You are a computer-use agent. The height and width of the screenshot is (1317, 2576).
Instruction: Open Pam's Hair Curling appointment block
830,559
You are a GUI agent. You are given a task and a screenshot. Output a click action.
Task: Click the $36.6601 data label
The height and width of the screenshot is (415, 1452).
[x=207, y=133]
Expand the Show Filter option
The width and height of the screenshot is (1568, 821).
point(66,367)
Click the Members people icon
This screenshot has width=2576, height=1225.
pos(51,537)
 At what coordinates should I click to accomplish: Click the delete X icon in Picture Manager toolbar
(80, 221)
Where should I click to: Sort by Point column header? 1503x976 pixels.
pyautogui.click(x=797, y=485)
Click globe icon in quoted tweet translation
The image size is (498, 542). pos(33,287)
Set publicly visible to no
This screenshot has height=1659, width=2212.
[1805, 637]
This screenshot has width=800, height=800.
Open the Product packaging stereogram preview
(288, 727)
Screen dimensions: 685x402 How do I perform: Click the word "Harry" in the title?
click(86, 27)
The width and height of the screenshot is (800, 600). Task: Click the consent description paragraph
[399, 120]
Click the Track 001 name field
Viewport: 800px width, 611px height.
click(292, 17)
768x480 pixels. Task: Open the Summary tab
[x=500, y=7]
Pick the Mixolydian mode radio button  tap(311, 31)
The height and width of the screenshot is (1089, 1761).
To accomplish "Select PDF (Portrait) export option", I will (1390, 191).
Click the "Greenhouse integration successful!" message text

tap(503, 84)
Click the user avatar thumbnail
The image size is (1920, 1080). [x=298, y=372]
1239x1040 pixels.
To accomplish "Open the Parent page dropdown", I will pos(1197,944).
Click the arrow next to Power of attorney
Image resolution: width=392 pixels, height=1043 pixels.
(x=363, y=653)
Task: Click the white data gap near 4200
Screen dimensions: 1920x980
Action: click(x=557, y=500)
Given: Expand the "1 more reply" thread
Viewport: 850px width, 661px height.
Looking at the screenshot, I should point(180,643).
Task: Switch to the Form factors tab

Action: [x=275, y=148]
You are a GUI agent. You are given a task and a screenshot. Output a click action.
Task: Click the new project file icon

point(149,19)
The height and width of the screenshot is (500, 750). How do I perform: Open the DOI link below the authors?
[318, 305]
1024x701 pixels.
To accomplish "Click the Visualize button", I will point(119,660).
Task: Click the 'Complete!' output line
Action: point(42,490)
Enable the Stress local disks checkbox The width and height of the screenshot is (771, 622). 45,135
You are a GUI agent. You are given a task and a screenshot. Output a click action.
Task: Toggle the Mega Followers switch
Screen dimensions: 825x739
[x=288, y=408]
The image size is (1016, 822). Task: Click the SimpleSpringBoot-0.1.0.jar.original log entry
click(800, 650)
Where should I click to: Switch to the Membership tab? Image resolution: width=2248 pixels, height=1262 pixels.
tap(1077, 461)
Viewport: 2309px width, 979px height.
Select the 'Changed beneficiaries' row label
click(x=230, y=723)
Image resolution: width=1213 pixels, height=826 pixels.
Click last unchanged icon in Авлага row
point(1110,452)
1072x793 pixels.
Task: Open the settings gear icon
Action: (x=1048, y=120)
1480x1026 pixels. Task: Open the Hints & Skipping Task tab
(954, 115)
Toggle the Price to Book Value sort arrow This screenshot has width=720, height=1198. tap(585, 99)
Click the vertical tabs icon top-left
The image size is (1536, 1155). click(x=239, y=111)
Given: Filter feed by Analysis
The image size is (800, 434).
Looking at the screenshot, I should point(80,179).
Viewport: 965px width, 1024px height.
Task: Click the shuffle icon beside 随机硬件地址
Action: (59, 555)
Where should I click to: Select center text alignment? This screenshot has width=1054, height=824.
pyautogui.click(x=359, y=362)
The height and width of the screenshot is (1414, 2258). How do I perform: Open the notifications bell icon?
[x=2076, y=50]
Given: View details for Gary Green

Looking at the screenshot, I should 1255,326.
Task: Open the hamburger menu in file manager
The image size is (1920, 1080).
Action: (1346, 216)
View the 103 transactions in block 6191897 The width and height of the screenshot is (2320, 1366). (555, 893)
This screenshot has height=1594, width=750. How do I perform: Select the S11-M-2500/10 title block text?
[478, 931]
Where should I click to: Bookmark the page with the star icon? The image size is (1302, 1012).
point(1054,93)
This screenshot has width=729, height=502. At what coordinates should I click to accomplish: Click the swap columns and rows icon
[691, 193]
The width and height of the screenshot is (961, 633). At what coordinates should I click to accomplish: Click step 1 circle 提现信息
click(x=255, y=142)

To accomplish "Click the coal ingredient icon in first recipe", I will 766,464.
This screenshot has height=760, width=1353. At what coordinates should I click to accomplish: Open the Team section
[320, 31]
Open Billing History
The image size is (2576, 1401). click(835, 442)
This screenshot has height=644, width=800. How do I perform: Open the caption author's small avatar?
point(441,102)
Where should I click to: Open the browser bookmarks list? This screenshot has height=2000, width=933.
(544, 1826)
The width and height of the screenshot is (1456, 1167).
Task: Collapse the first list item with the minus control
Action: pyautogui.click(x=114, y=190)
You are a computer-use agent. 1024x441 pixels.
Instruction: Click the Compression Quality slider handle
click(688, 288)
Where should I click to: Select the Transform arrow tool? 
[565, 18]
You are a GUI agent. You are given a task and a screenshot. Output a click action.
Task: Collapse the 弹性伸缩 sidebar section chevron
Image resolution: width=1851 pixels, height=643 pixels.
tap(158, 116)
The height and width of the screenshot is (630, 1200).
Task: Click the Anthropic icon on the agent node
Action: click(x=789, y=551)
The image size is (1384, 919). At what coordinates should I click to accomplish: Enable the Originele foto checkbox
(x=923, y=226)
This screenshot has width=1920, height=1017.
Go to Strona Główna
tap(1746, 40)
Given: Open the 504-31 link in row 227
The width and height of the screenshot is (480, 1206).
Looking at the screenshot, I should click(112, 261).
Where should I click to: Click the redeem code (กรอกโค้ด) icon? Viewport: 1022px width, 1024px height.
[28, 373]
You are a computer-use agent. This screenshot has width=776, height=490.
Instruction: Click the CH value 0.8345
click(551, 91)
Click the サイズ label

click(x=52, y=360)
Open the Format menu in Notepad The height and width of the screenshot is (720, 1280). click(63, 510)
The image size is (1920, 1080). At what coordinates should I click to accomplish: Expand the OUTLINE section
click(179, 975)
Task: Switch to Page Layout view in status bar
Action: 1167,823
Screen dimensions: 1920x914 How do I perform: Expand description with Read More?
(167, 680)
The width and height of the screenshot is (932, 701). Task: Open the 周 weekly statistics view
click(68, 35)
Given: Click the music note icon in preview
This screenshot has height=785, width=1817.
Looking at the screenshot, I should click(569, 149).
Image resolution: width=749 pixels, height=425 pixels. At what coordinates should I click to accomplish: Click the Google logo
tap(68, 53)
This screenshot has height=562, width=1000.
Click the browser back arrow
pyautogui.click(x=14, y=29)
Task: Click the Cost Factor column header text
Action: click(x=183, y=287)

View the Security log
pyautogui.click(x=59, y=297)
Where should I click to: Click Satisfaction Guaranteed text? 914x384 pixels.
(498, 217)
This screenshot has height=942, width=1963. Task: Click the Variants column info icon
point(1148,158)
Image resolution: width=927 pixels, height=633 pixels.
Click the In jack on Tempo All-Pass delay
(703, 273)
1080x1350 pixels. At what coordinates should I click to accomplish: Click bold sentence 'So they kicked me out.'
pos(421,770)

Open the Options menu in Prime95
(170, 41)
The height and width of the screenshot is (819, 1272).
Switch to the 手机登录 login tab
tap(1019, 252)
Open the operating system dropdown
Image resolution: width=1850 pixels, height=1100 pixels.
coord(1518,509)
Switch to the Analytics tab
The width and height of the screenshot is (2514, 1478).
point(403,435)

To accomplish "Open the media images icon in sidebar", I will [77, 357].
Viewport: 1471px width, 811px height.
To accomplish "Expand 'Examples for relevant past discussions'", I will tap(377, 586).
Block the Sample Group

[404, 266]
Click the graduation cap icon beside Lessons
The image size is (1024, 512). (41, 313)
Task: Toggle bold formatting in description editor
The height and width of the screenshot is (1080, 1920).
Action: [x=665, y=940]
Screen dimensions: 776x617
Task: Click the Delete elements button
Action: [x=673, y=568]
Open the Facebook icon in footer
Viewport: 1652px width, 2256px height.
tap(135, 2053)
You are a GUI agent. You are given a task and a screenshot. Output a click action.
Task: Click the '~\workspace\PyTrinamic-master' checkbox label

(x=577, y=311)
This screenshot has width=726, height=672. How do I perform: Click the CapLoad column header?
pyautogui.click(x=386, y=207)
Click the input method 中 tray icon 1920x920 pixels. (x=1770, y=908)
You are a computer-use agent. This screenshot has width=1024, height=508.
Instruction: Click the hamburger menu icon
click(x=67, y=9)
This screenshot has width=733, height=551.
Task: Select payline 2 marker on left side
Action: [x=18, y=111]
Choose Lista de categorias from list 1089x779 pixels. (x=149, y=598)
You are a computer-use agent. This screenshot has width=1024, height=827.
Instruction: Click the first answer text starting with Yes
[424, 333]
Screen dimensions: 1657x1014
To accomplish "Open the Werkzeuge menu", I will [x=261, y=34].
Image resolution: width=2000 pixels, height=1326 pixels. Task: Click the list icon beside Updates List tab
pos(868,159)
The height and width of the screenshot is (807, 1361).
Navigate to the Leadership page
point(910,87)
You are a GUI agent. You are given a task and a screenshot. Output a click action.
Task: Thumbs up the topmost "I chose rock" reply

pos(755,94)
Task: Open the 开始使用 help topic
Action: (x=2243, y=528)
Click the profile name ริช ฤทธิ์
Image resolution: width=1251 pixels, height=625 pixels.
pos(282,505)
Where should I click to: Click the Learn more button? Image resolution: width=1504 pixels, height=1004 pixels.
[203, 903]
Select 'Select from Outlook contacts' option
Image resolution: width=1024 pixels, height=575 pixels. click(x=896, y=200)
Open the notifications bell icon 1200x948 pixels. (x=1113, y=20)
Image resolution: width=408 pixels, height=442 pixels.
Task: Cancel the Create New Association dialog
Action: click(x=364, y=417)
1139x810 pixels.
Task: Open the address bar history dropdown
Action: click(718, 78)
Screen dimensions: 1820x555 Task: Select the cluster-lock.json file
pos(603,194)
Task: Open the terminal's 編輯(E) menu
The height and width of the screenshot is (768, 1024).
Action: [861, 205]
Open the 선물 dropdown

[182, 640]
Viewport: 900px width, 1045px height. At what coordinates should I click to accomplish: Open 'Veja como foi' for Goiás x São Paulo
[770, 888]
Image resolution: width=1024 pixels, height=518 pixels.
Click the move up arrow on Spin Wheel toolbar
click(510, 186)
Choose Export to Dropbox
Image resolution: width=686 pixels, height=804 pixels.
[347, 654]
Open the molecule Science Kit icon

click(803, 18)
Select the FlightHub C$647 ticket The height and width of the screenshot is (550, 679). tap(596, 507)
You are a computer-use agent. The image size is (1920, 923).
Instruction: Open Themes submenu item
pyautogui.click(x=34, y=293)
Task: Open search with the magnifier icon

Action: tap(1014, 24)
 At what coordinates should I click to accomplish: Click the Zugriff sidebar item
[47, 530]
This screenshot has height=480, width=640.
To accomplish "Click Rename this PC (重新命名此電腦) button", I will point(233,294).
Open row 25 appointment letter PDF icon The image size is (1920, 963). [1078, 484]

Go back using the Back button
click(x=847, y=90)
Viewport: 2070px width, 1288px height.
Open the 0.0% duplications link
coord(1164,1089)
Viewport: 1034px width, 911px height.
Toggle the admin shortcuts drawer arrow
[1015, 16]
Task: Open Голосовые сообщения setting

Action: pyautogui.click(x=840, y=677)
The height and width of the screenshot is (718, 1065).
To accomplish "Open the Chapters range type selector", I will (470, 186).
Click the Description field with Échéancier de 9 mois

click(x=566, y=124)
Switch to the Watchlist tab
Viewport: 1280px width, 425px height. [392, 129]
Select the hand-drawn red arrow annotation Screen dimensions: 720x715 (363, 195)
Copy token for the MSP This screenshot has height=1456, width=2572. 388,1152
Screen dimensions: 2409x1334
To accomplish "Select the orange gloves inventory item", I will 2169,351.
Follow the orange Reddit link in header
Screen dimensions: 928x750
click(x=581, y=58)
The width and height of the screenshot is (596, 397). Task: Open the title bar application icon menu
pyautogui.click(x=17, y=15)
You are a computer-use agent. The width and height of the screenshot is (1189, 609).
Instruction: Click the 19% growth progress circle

________________________________________

Aim
Copy out every line from the rows above that contains the word "Collapse".

Response below
Task: Collapse the first list item with the minus control
Task: Collapse the 弹性伸缩 sidebar section chevron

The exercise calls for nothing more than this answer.